To get a better understanding of the reasons for the differences between the Sensitivity of EasyCIE-SSI in the internal and external validation cohorts, we performed an error analysis of all the false negative errors occurring in the validation cohorts. The most common reason for a false negative was the documentation necessary to diagnose an SSI did not exist in the enterprise data warehouse of the health care system. The lack of documentation accounted for over 50% of the false-negative errors in both the internal and external validation cohorts. We intentionally did not exclude these patients from analysis as we aimed to demonstrate the performance of an NLP approach for SSI surveillance in a “real world” setting where post-procedural documentation may be limited. If the patients with a lack of documentation were removed from our analysis, the Sensitivity of EasyCIE-SSI on the internal and external validation cohorts increases to 97% and 89%, respectively. Other false-negative errors were due to technical aspects of the NLP pipeline, including named entity recognition (NER) errors, local, document, and patient inferencing errors. NER errors could be mitigated with additional training data before NLP implementation. For example, hospital antibiotic formulations can be anticipated and added to the rules dictionary to minimize named entity recognition errors. The inferencing errors represent the complexities of clinical language and remain general NLP challenge.22, 31 However, NLP systems can be designed to minimize false positive or false negative errors to maximize sensitivity or specificity.

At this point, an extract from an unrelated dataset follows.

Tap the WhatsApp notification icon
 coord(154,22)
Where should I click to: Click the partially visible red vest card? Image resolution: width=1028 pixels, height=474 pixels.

The lack of documentation also explains the observed differences between the likelihood ratios between our internal and external validation cohorts. In external validation, both the PLR (9.83 vs 7.91) and NLR increased (0.23 vs 0.06), compared to internal validation. Due to the higher number of patients who lacked post-discharge documentation in external validation, there are fewer false positives and more false negatives in the external validation cohort. However, given the low prevalence of SSIs, the decrease in false positives was greater than the increase in false negatives. Therefore the value of a positive result increases (increase PLR), while the value of a negative result decreases (increased NLR) in external validation.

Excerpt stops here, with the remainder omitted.